(MATERIALS PROVIDED)
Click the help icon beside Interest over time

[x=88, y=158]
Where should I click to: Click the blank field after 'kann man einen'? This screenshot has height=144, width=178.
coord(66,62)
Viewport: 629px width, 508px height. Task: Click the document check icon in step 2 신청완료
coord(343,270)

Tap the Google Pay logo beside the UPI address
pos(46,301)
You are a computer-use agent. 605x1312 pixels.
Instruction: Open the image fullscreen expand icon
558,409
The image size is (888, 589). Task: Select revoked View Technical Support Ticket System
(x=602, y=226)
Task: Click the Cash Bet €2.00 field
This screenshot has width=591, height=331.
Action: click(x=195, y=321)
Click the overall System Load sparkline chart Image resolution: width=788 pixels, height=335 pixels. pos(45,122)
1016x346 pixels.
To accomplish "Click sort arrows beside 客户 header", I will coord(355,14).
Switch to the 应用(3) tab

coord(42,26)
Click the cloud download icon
(End MATERIALS PROVIDED)
(MATERIALS PROVIDED)
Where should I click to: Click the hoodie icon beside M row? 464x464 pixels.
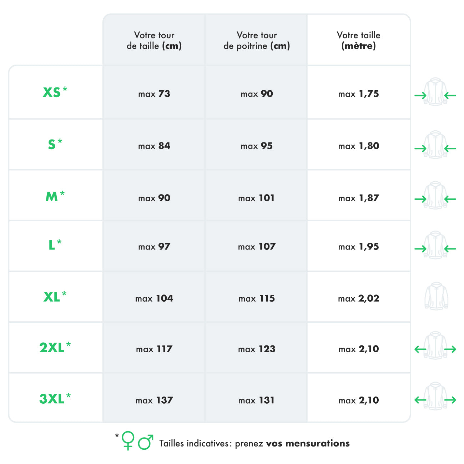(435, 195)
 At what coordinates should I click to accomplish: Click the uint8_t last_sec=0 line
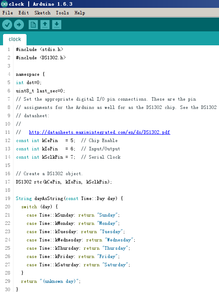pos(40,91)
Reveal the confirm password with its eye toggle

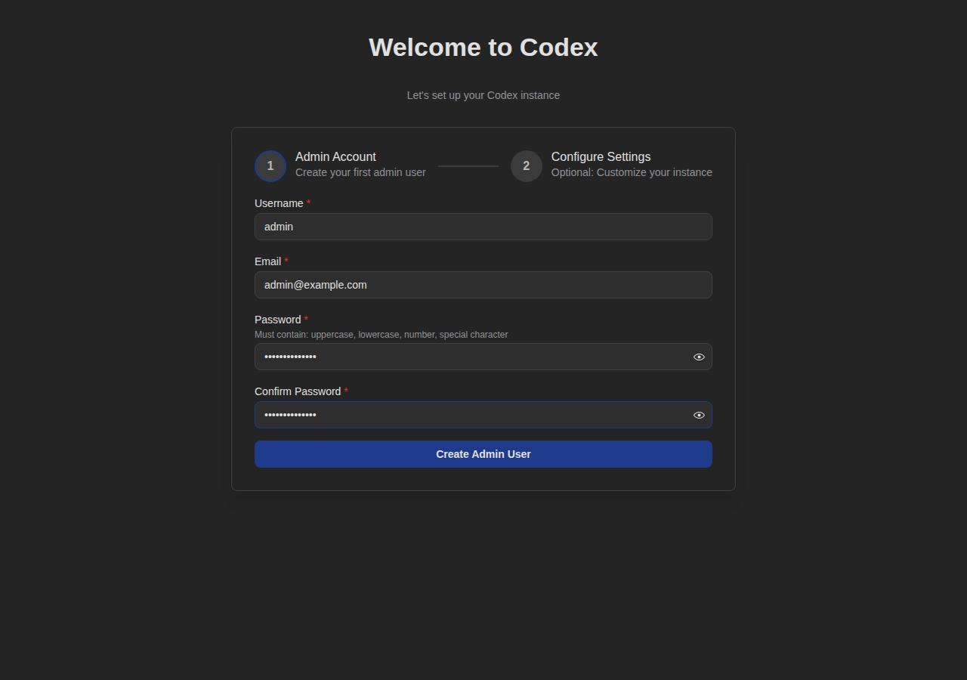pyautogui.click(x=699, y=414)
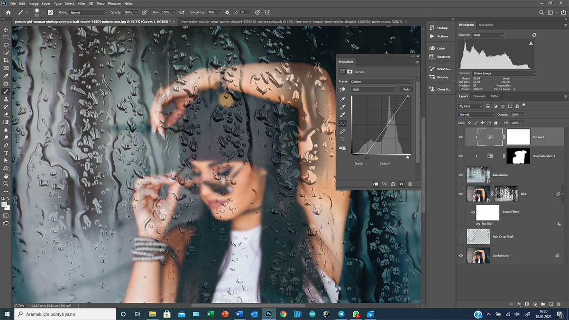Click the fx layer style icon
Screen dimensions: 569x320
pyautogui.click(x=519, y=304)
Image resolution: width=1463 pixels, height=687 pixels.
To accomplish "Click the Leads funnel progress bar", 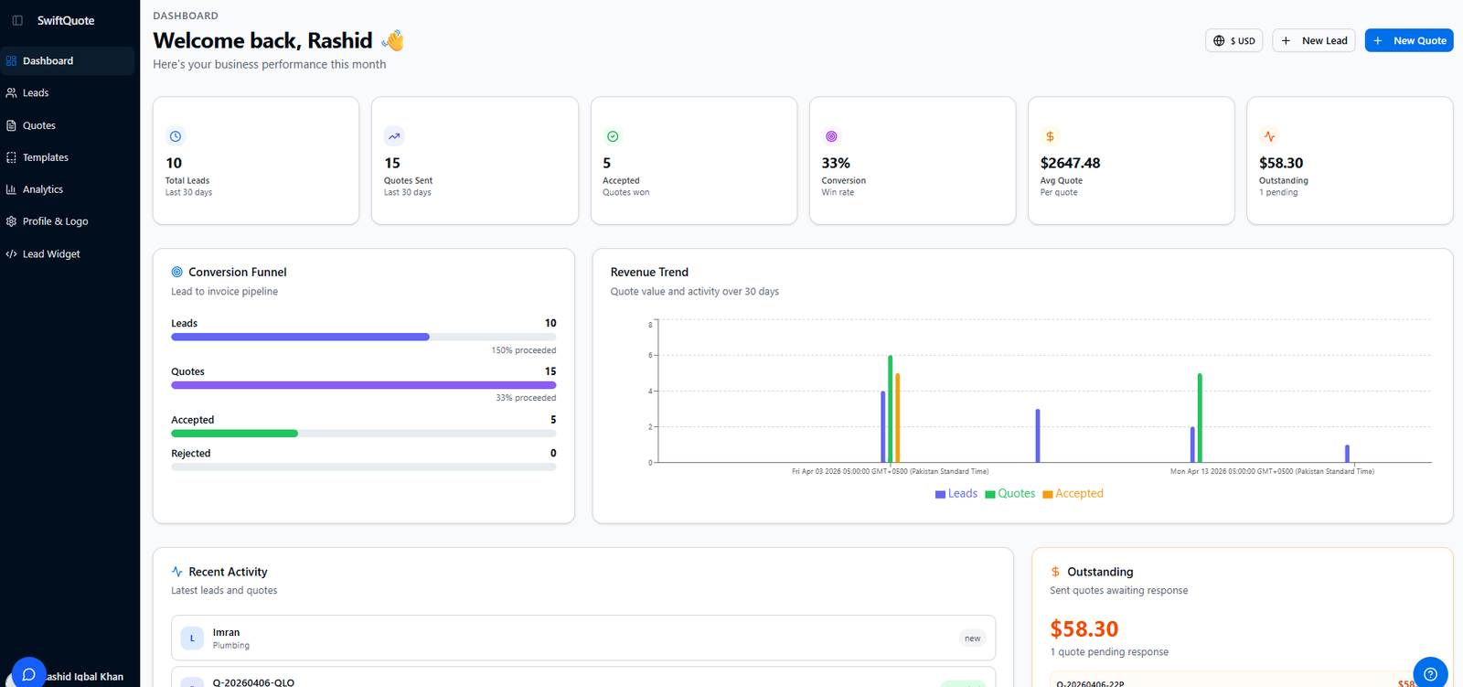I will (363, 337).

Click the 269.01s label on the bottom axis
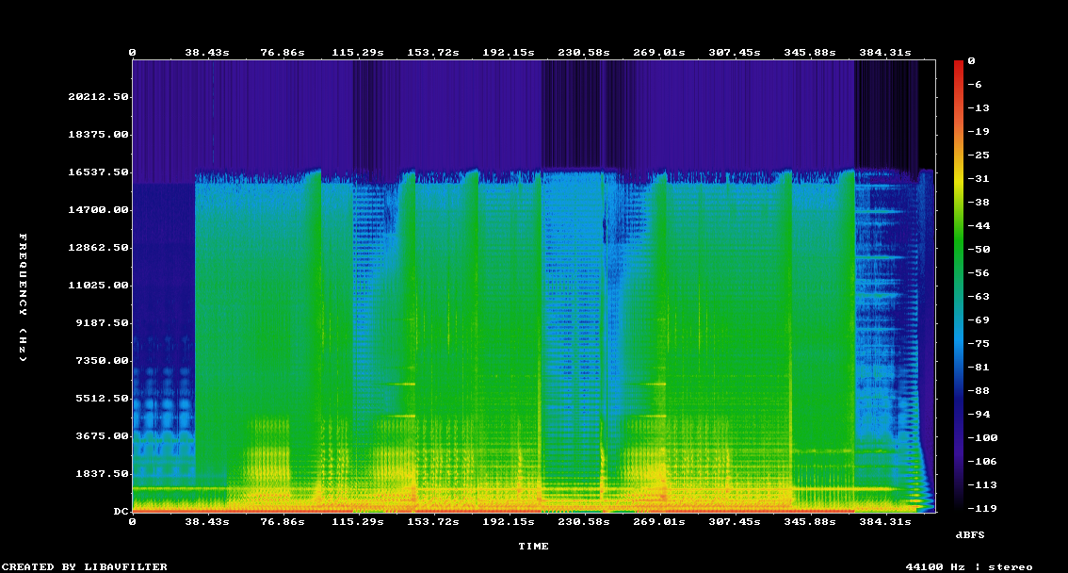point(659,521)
(End MATERIALS PROVIDED)
(MATERIALS PROVIDED)
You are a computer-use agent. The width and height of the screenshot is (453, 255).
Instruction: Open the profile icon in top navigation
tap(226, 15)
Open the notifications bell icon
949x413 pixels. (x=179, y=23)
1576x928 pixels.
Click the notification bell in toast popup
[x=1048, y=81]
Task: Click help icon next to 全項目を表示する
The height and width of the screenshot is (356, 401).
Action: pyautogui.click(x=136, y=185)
(End MATERIALS PROVIDED)
» TASK BRIEF: Scan the entries above for the line containing "Where should I click to: Click the blank", and copy it and all lines after it exactly, down to and including the line containing "Click the cloud download icon".

» TASK ANSWER:
Where should I click to: Click the blank field after 'kann man einen'? This screenshot has height=144, width=178.
coord(66,62)
Viewport: 629px width, 508px height. Task: Click the document check icon in step 2 신청완료
coord(343,270)

Tap the Google Pay logo beside the UPI address
pos(46,301)
You are a computer-use agent. 605x1312 pixels.
Instruction: Open the image fullscreen expand icon
558,409
The image size is (888, 589). Task: Select revoked View Technical Support Ticket System
(x=602, y=226)
Task: Click the Cash Bet €2.00 field
This screenshot has width=591, height=331.
Action: click(x=195, y=321)
Click the overall System Load sparkline chart Image resolution: width=788 pixels, height=335 pixels. pos(45,122)
1016x346 pixels.
To accomplish "Click sort arrows beside 客户 header", I will coord(355,14).
Switch to the 应用(3) tab

coord(42,26)
Click the cloud download icon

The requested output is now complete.